Today, anti-Semitism and hate crimes against Jews are at an all-time high across the U.S. This should be the most important issue for Jewish voters, even it means voting for candidates about whom they have serious concerns. For instance, the safety of the Jewish community is a major issue in the New York gubernatorial race, and I believe that only Republican candidate Lee Zeldin will take action to protect the Jews. In Florida, Gov. Ron DeSantis has been extremely good for Israel and the Jewish community, and Jewish day schools rely upon the state assistance he has provided their students. If his opponent wins, this assistance will not continue at the same level.

Prioritizing Jewish concerns is equally important in presidential elections. For example, it was clear in 1980 that Ronald Reagan would be much better on Jewish issues than the obviously anti-Semitic President Jimmy Carter. In 1992, it was equally clear that Bill Clinton would be better for Israel than President George H.W. Bush, whose Secretary of State James Baker was infamously hostile to the Jewish state. Baker reportedly once said, “F— the Jews, they didn’t vote for us anyway.” This became a self-fulfilling prophecy when Bush’s share of the Jewish vote dropped from 35% in 1988 to 12% in 1992, which helped cost him the election.
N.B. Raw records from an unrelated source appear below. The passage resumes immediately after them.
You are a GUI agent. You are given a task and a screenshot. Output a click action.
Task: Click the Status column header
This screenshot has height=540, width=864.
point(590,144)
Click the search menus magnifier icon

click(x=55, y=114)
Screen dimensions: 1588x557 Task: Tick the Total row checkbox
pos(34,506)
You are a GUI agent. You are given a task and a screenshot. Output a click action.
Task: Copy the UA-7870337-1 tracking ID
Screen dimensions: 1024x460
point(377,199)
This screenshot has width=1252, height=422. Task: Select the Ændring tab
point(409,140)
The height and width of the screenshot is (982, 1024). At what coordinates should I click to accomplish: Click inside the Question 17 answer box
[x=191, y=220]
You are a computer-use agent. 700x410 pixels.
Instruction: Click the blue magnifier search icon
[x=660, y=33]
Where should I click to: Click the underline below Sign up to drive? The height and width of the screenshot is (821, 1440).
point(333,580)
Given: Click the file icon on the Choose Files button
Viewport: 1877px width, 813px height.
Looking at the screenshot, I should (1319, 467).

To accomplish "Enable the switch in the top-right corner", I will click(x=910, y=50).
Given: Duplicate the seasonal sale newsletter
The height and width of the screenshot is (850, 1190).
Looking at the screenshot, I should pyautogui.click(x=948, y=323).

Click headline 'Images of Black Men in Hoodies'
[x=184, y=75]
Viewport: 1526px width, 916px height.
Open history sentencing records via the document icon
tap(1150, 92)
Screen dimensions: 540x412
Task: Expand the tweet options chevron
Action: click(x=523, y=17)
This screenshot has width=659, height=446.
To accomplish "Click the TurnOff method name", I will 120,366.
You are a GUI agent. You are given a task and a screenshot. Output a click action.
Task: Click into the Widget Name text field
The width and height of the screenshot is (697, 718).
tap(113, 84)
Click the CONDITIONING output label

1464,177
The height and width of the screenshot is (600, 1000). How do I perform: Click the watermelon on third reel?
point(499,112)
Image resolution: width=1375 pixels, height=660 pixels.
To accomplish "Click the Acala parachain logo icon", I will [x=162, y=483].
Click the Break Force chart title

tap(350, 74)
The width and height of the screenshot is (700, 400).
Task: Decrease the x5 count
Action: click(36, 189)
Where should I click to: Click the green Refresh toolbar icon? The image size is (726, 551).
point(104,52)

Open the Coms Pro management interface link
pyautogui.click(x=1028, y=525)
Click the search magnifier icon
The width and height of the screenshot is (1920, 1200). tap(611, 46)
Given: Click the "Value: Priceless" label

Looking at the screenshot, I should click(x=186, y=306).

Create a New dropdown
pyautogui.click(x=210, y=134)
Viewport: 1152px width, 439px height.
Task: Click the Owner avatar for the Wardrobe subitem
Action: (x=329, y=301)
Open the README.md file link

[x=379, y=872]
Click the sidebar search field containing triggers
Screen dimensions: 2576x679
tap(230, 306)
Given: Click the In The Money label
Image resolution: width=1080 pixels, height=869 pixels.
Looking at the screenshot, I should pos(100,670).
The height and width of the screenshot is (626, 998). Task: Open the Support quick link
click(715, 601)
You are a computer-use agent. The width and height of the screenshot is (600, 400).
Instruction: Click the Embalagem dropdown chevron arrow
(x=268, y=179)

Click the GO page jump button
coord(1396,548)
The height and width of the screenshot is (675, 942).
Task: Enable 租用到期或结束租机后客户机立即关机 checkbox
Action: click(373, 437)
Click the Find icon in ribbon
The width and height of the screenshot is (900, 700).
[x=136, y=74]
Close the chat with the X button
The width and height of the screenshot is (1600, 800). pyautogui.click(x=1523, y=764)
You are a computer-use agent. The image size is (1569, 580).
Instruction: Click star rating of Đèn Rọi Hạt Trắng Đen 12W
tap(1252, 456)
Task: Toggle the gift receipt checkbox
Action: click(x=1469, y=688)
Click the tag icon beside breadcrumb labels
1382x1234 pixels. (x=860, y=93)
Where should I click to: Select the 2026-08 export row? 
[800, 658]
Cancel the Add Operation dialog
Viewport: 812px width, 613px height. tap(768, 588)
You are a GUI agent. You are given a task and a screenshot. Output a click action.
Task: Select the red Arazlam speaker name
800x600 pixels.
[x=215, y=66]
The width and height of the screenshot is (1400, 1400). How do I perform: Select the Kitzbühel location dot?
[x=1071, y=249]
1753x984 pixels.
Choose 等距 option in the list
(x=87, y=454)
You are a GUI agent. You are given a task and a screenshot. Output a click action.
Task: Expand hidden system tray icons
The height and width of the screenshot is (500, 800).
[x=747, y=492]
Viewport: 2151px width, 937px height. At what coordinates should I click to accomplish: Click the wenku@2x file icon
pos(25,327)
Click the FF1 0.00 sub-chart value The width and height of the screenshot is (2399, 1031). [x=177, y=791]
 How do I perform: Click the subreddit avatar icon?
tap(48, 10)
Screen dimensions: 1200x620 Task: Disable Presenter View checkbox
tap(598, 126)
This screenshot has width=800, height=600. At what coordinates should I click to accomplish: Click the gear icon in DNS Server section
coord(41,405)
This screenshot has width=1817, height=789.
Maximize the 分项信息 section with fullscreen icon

Character, moreover, is often deceptive. Oskar Schindler, for example, spent all of his money to save 1,100 Jews who have tens of thousands of descendants today. He was unquestionably a hero. Yet Schindler was also an adulterer and a drunk.

By contrast, at the Wannsee Conference on Jan. 20, 1942, where the final solution was approved, half of the Nazis in attendance had doctorates and were from the German elite. Outside observers may have thought they were people of the highest character, yet they became mass murderers.

Schindler may have acted badly in many cases, but in the end, he showed extraordinary character, saving numerous lives when others did nothing or worse.

In the face of the serious challenges facing Israel and the Jewish people, Jewish voters must put their misgivings aside and put Jewish concerns first.

Farley Weiss is Chairman of the Israel Heritage Foundation (IHF) and former president of the National Council of Young Israel, as well as an intellectual property attorney for the law firm of Weiss & Moy. The views expressed are the author’s and not necessarily representative of NCYI.